Ini Tiga Mi Instan Dilarang di Taiwan, Dideteksi Kandungan Pemicu Kanker


WARTABANJAR.COM, JAKARTA —
Lagi-lagi mi instan produk Indonesia dipermasalahkan di luar negeri lantaran terdeteksi adanyan kandungan berbahaya pemicu kanker.

Kali ini, masalah menimpa produk Indomie rasa ayam bawang hasil produksi PT Indofood Sukses Makmur Tbk.

Kementerian Kesehatan (Kemenkes) Taiwan menemukan produk Indomie Rasa Ayam Spesial mengandung zat pemicu kanker.

Sebelum kasus Indomie di Taiwan itu, beberapa produk mi instan Indonesia juga ditemukan mengandung zat berbahaya sehingga harus ditarik dari peredaran.

Berikut data produk mi instan RI yang tersandung masalah di negara tetangga tersebut:

  1. Indomie Rasa Ayam Spesial
    Kemenkes Taiwan menemukan produk tersebut mengandung etilen oksida, senyawa kimia yang terkait dengan limfoma dan leukemia.

Limfoma adalah kanker kelenjar getah bening.

Sementara leukemia ialah kanker darah akibat tubuh memproduksi sel darah putih abnormal.

Berdasarkan hasil pengujian, etilen oksida itu terdeteksi di paket bumbu mi instan Indonesia tersebut.

Akibatnya, Kemenkes Taiwan meminta para pengecer menarik produk mi instan tersebut dari toko-tokonya.

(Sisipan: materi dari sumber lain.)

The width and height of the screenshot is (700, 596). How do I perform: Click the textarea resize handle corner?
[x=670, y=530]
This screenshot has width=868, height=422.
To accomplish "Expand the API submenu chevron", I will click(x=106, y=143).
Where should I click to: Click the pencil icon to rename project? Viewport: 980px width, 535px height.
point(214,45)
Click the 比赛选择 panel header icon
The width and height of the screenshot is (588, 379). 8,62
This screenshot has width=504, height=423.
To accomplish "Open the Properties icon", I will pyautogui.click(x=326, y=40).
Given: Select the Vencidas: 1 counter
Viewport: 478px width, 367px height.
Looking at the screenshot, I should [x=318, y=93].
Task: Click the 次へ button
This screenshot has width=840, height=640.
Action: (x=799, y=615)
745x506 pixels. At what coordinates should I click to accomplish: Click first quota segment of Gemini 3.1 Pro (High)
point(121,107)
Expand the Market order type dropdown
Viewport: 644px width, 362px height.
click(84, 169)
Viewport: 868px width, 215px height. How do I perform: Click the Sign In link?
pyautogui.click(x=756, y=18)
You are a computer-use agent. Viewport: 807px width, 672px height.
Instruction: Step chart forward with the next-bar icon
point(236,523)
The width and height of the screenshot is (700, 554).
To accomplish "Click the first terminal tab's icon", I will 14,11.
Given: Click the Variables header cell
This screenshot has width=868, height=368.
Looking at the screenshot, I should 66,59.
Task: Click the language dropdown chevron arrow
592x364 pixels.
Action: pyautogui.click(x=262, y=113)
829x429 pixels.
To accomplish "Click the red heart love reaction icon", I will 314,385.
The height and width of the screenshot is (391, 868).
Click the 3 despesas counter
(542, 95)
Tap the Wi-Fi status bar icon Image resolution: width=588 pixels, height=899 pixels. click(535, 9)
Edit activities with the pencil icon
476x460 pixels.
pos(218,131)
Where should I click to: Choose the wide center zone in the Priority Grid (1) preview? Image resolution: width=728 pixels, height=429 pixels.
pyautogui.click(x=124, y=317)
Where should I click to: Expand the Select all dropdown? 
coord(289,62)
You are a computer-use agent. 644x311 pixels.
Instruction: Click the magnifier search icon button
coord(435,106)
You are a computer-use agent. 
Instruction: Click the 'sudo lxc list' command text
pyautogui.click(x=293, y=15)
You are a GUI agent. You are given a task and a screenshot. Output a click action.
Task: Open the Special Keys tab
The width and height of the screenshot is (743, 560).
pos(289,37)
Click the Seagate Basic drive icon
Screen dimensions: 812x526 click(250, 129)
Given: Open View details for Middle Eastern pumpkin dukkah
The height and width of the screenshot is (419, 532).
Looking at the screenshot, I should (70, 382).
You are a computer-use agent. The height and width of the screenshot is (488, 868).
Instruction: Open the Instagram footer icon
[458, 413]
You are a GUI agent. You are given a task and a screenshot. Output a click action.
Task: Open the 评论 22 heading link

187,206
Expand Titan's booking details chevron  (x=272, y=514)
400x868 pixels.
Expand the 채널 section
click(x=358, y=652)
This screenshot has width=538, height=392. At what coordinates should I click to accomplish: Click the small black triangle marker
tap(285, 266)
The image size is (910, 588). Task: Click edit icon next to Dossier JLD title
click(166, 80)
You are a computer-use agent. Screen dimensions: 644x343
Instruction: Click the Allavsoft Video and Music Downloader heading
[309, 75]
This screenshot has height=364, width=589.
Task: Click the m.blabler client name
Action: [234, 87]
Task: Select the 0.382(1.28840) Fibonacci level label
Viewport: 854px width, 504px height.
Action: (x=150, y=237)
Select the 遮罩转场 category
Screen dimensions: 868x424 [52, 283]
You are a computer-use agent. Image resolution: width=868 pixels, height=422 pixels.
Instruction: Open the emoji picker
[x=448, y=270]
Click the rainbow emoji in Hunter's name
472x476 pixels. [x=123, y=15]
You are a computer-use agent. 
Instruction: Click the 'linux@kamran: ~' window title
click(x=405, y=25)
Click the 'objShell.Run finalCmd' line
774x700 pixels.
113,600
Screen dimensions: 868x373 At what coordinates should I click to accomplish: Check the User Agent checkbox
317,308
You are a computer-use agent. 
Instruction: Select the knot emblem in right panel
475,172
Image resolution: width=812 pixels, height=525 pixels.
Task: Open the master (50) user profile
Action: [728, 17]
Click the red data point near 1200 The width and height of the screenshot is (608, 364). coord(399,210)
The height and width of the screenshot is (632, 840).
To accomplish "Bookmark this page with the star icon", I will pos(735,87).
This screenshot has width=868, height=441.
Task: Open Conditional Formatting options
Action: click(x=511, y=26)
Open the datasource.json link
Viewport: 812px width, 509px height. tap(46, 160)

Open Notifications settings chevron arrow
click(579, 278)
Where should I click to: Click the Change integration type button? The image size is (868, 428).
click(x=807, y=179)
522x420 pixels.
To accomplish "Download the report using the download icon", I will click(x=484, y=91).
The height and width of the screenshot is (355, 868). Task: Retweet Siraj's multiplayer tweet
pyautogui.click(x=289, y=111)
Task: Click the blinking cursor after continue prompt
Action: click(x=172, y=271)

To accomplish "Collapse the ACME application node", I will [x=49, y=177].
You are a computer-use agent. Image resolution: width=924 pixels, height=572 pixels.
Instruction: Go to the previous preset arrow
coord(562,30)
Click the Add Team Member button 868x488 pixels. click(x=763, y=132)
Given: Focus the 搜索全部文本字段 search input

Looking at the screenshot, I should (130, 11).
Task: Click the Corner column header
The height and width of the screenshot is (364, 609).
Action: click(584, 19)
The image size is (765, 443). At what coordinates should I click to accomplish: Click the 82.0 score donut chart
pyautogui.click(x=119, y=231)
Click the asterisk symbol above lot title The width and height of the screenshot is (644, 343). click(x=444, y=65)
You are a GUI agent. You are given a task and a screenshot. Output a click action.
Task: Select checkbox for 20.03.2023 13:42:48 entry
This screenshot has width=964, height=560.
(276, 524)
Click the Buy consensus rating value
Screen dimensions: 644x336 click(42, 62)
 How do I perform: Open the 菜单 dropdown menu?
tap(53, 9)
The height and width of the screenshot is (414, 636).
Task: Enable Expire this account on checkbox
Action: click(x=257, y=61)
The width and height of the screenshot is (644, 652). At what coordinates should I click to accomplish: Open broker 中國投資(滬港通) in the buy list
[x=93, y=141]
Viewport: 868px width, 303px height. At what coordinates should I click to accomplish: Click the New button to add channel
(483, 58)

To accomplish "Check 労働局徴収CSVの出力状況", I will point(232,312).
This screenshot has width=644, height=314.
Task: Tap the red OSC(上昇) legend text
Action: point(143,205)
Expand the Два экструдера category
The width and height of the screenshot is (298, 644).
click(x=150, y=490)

Sementara itu, para importir produk bakal dikenakan denda antara 60 ribu dolar Taiwan atau setara Rp29 juta hingga maksimal 200 juta dolar Taiwan atau setara Rp97 triliun.

  1. Mie Sedaap Soto dan Mie Sedaap Curry
    Badan Pangan Singapura (SFA) menarik produk Mie Sedaap asal Indonesia pada Oktober 2022 lalu setelah ditemukan mengandung etilen oksida. Varian yang ditarik adalah Mie Sedaap Soto dan Mie Sedaap Curry.